Natural-Superlattice-Structured Ferroelectric Bi4Ti3O12–SrBi4Ti4O15 Thin Films Prepared by Pulsed Laser Deposition

Abstract

C-axis-oriented natural-superlattice-structured Bi4Ti3O12–SrBi4Ti4O15 (BIT–SBTi) epitaxial ferroelectric thin films have been grown by a pulsed laser deposition (PLD) method on MgO (001) and SrTiO3 (001) substrates. The epitaxial growth of natural-superlattice-structured BIT-SBTi thin films was confirmed by X-ray diffraction (XRD) θ–2θ scans, pole figure plots, reciprocal-space mappings and transmission electron microscopy (TEM) images. The c-axis lattice constants (3.732 nm on MgO substrate and 3.715 nm on SrTiO3 substrate) of those BIT-SBTi thin films are very close to the average of those of the unit cells of Bi4Ti3O12 (3.296 nm) and SrBi4Ti4O15 (4.189 nm) films on MgO substrates. The annealed BIT–SBTi thin film on Pt/Ti/SiO2/Si substrate also has a superlattice structure and exhibits superior ferroelectricity with values of 2Pr and 2Ec that are 32.0 µC/cm2 and 190 kV/cm, respectively.

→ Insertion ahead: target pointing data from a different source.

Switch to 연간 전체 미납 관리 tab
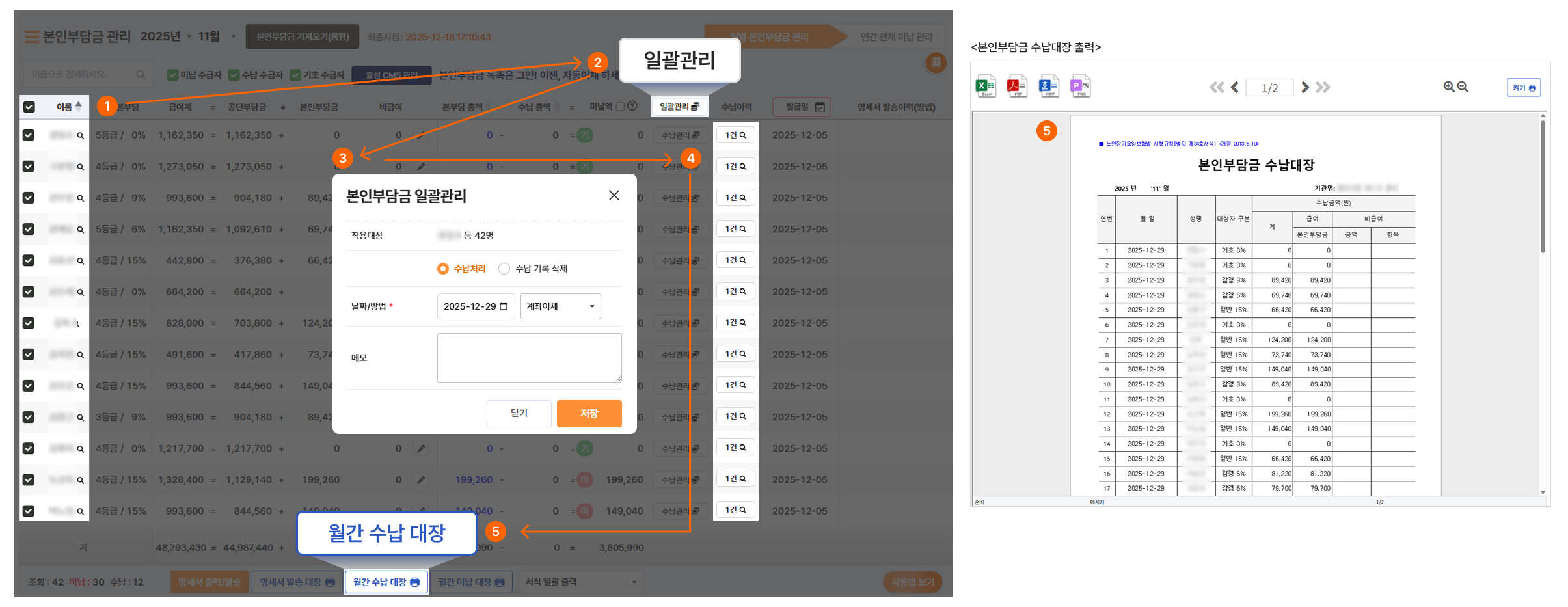Viewport: 1568px width, 607px height. click(896, 36)
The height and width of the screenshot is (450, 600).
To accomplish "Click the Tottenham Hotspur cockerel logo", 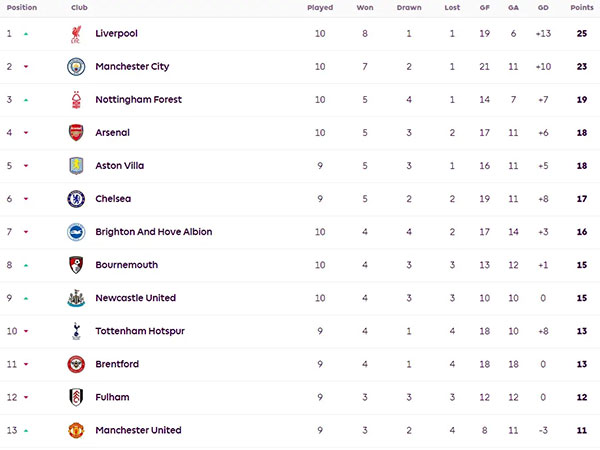I will 76,331.
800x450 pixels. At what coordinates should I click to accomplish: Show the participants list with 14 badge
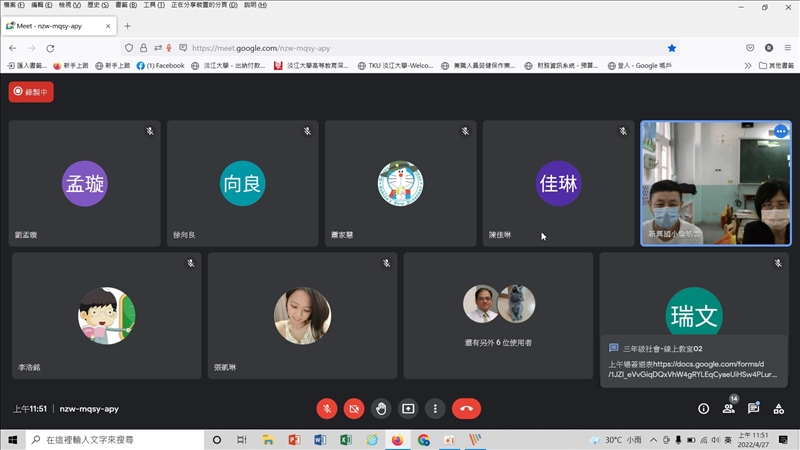729,408
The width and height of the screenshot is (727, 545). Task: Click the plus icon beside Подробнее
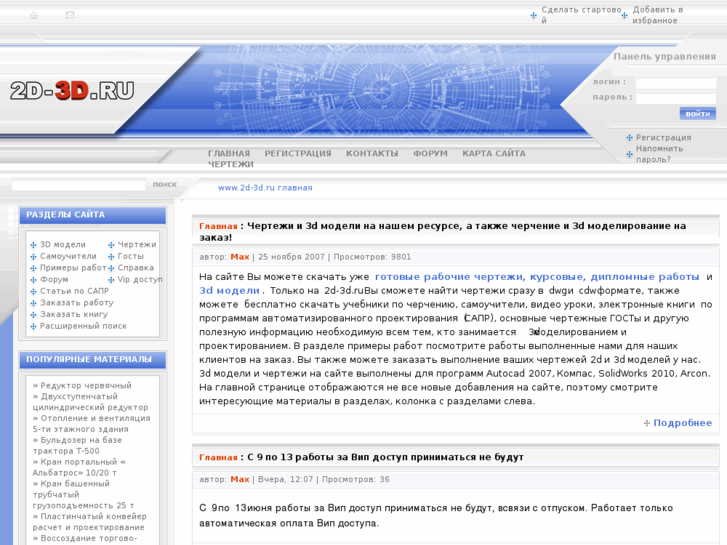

The BIT-SBTi film on Pt/Ti/SiO2/Si substrate exhibits a degradation of switching charge after 1×1010 switching cycles that is 16.5%. This enhanced ferroelectric property is attributed to the structural stress induced through the Bi2O2 layer by the differences in lattice parameters and chemical characters of the pseudo-perovskite structures in the superlattice structure. The dielectric constant and dielectric loss were 433 and 0.037 measured at 1 MHz and room temperature, respectively.